I just got my new Feldgrind from madebyknock and it's a real beauty with a truly precision mechanism. I get a very consistent brew time of 25 seconds at 12-4 setting from my espresso machine.

Does anyone know what setting for the aeropress this relates to?

Thanks, Hugh


----------



## MWJB (Feb 28, 2012)

Grind settings for the Aeropress depend on the recipe (ratio, steep time & extraction target). There can be vast differences between 2 Aeropress grind settings.

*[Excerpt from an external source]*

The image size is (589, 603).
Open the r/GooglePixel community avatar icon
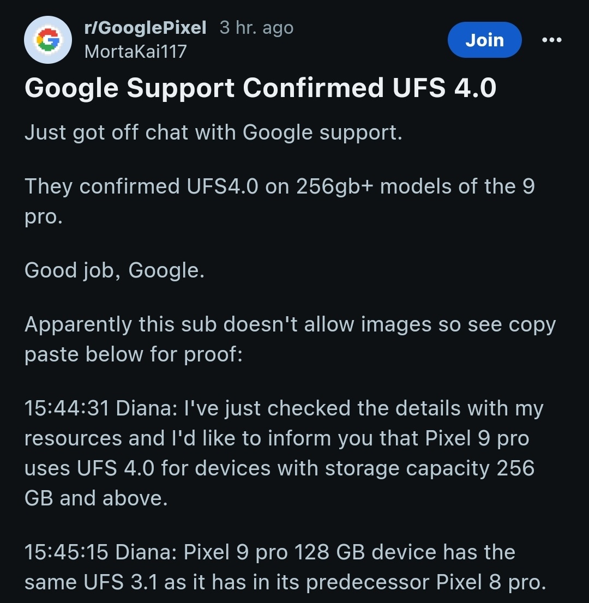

Can you tell us anything about how you brew with the Aeropress?


----------



## Hugh Carter (Dec 29, 2021)

The way I saw it in the aeropress completion videos. Upside down, 90 deg C water, about 60 seconds brewing. I tried it with the Feldgrind set to 2 turns. It grinds nicely and the grind looks consistent. Just not sure if this is the ideal grind setting vs brew time. Thanks for your help.


----------



## MWJB (Feb 28, 2012)

Maybe try 3 turns?

60s brew will be a low extraction, and that's fine, you want to keep it low, if you're too coarse the brew will just be weak & bland. If you're too fine it will be either bitter, or sour. Look for a juicy, sweetish brew with no obvious faults.

Don't worry about how the grind looks, your eye can't see consistency in terms of distribution. In terms of consistency of performance, all grinders are consistent (they do what they were built to do). "Consistency" is a massively over used term with regards to coffee grinds, with no clear meaning. Forget it & concentrate on the actual grinder setting.


----------



## Hugh Carter (Dec 29, 2021)

Thanks for the great advice, I will try this today.


----------